Can medicine be your food? A one-day symposium at Kew
On 28 October 2013 Kew Gardens will host a symposium examining the borderline between herbal medicines and food supplements.
The symposium will explore issues facing the herbal medicine industry following the recent changes to the way herbal medicine products are regulated within the European Union. As a result of an EU directive in 2004 the UK government established a Traditional Herbal Medicines Registration Scheme (THMRS) requiring herbal medicines sold over the counter to be licensed through the Medicines and Healthcare Products Regulatory Agency (MHRA).
The title of the symposium ‘Can medicine be your food?’ focuses attention on the borderline in regulation between products classed as ‘supplements’ and those classed as ‘medicine’, as the same plant can fall into both categories depending on how it is prepared and presented. Many plants that are used medicinally are also sold as food supplements and in cosmetics which are not regulated through the THMRS. This affects how supply of these plants can be regulated to ensure products are high-quality and safe. Presentations will be given on specific aspects of this topic by experts in medicinal plant research and in the regulation of herbal medicinal products.

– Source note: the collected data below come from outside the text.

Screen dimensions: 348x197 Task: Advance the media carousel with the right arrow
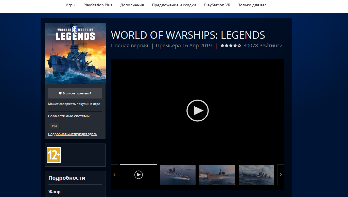point(281,175)
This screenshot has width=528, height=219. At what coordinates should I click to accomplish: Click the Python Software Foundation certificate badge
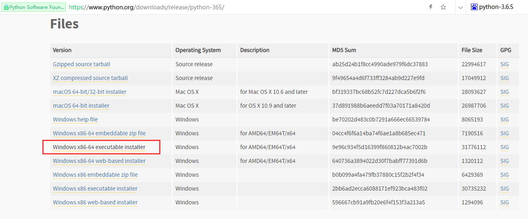click(34, 7)
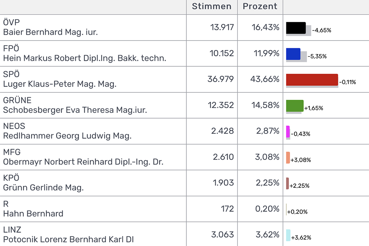Click the brown KPÖ result bar
The image size is (369, 246).
287,183
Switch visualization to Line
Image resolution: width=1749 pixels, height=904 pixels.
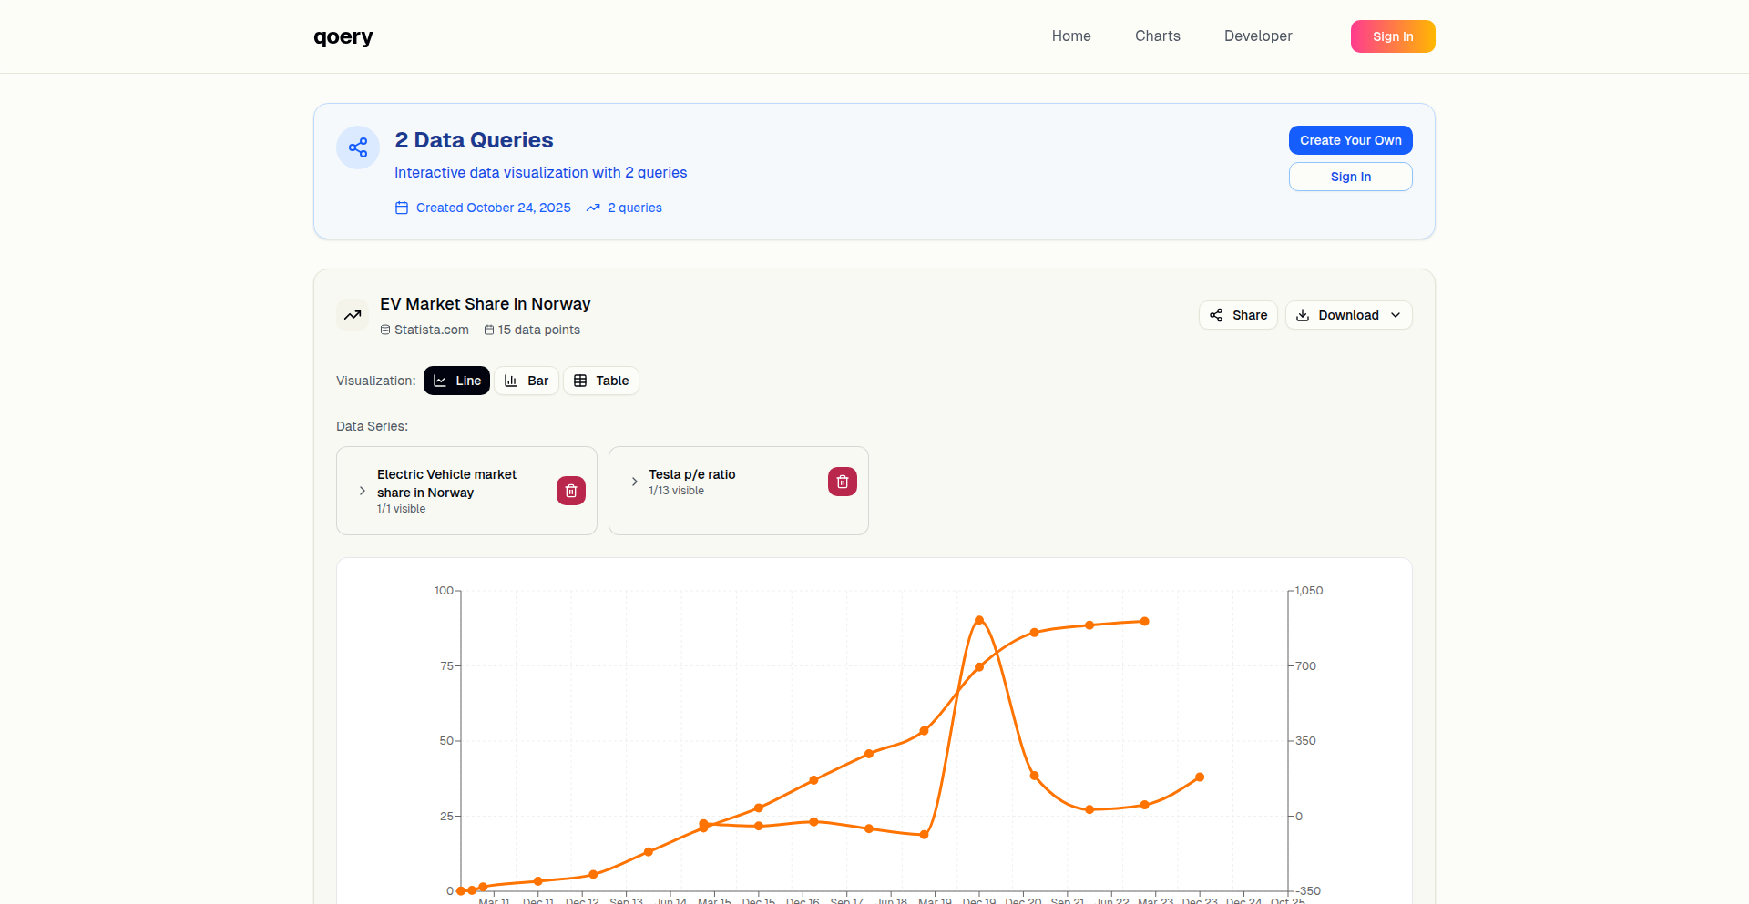[456, 381]
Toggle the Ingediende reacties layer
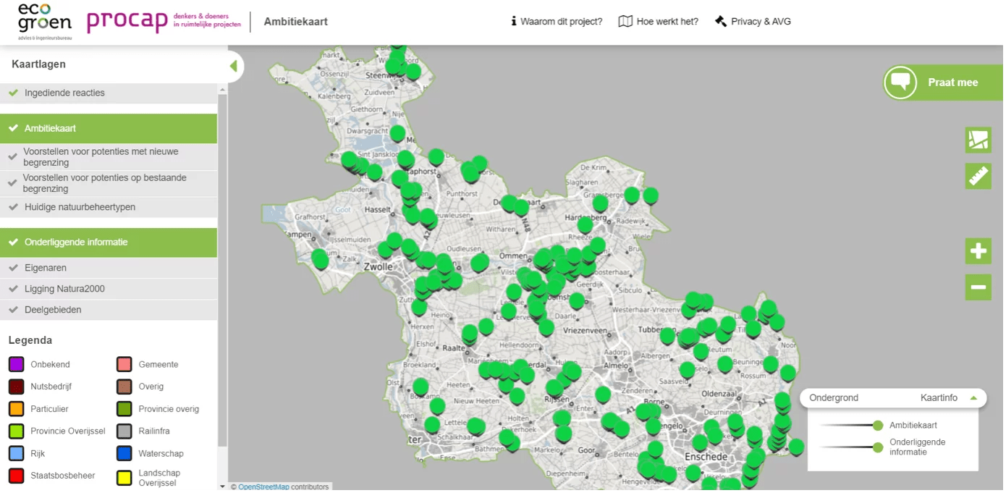Viewport: 1006px width, 493px height. click(64, 93)
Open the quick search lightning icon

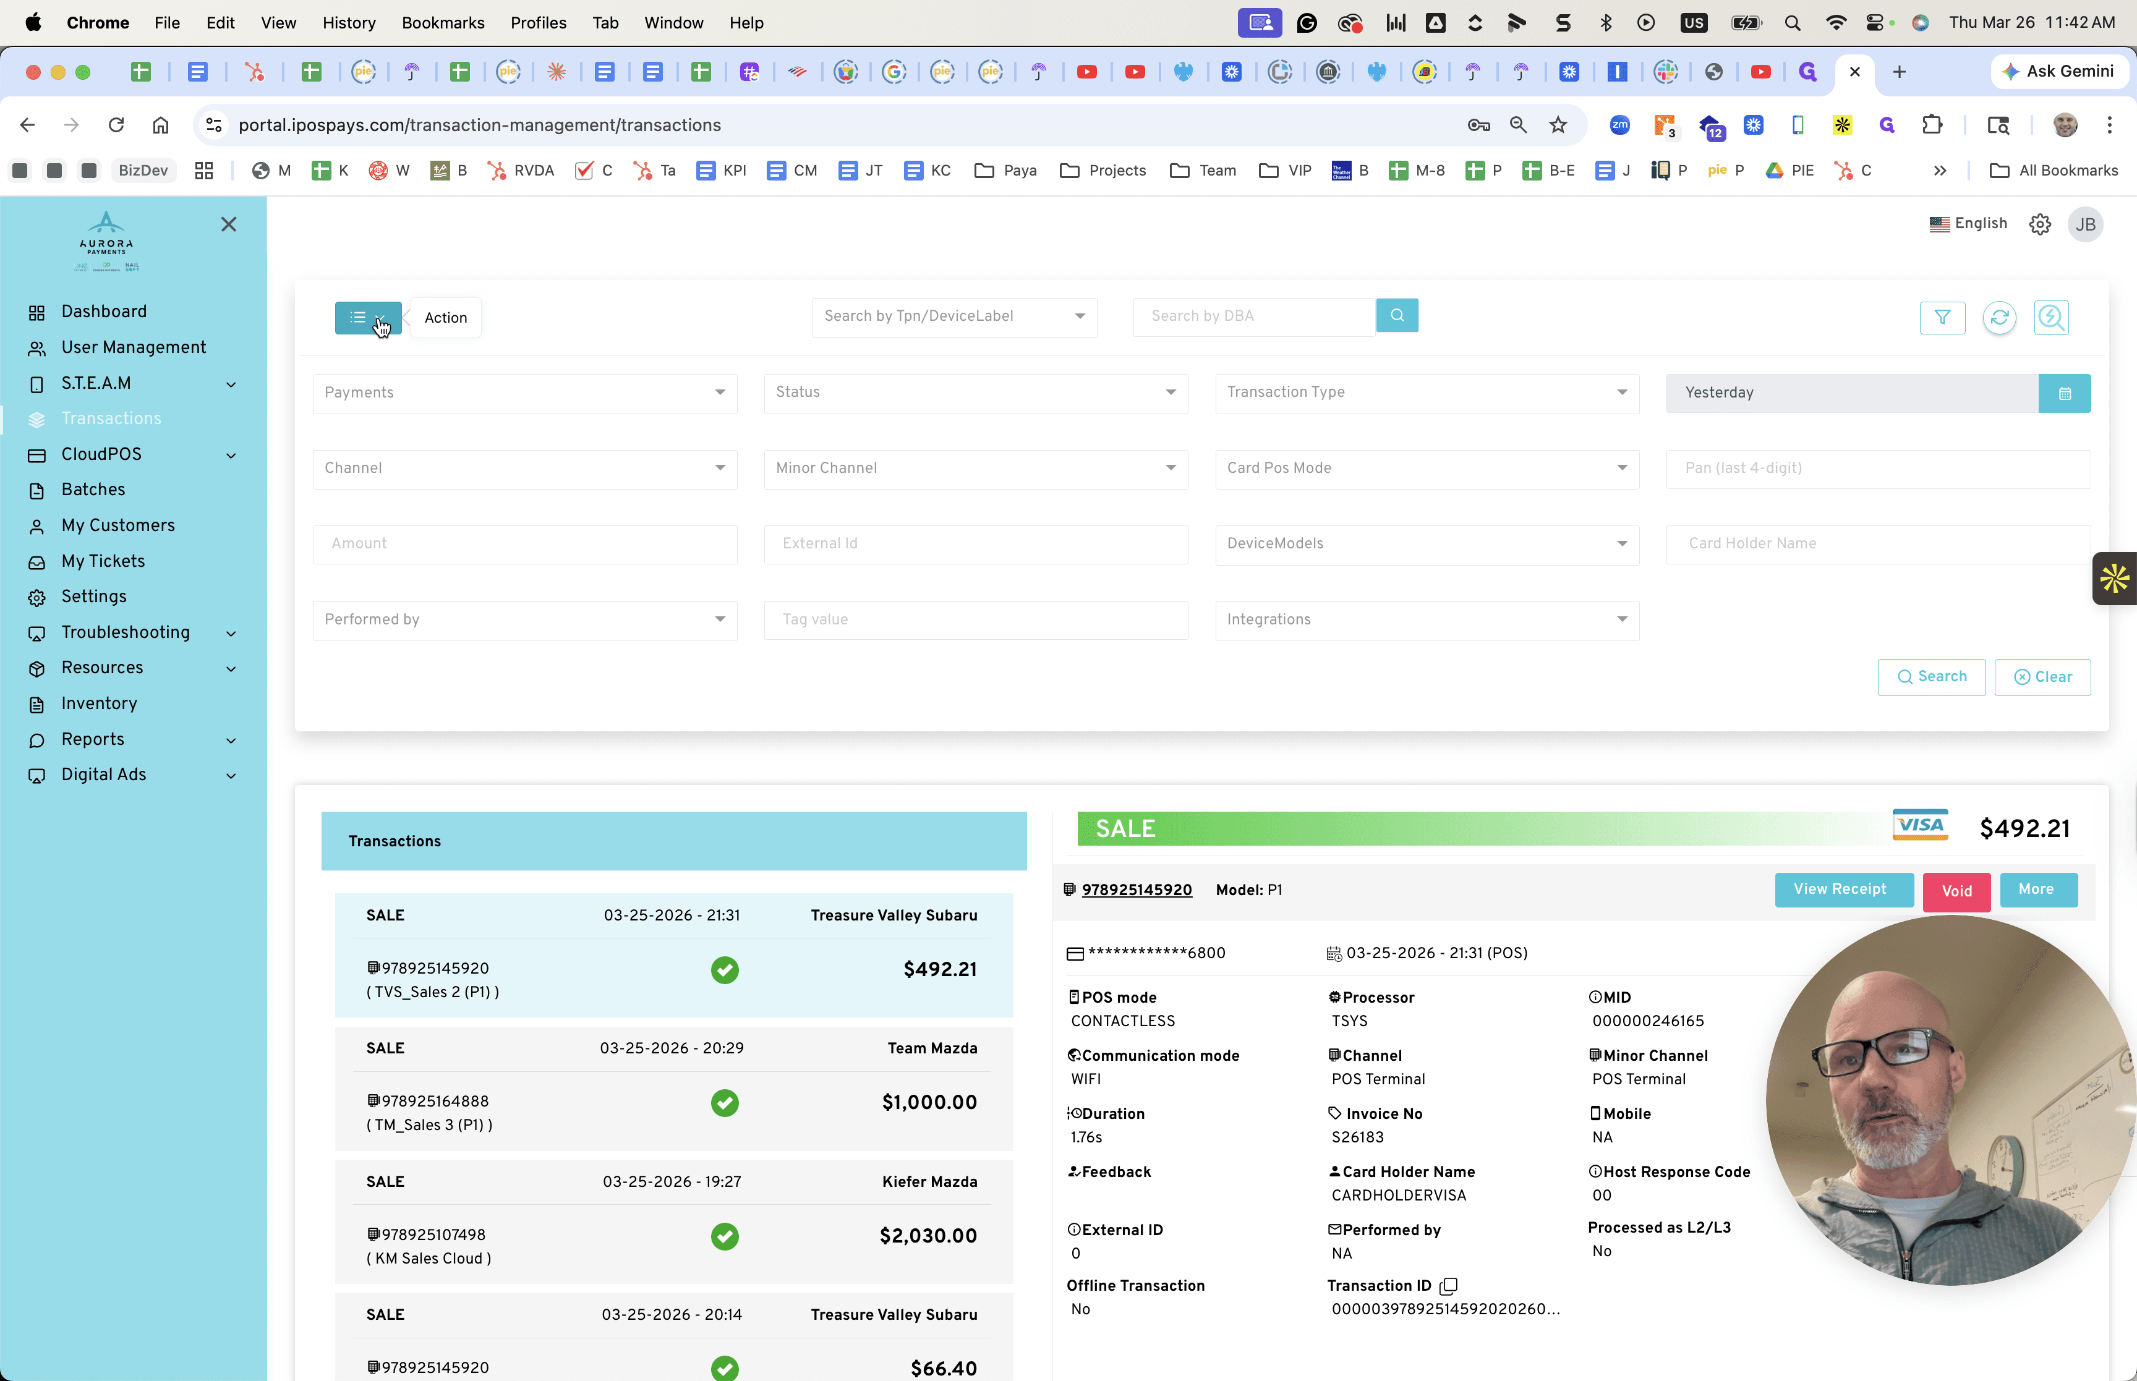pyautogui.click(x=2051, y=317)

The day will conclude with a round table discussion on the topic ‘Food or medicine? – Health care products for minor self-limiting conditions’, chaired by Professor Michael Heinrich, with participants from the British and European medicine regulatory authorities, legal advisors, as well as practitioners and researchers of herbal medicine.
Speakers from Kew
- Dr Sarah Edwards has recently joined Kew's Medicinal Plant Names Services (MPNS) and will be giving a talk at the symposium. Sarah also teaches biological conservation at Oxford University and was recently a research fellow at the UCL School of Pharmacy. Her talk will highlight the intersections between consumer safety, plant conservation and sustainable livelihoods of communities that supply plant materials to the herbal medicine trade. Plants that are in high demand are often vulnerable to over-collection in the wild and this not only raises problems of conservation but it can also directly impact on safety. As the plant becomes harder to find unscrupulous suppliers may turn to adulterants to meet demand. These lookalikes may be less effective or inactive medicinally, but can also be dangerous to health if they contain toxic chemicals.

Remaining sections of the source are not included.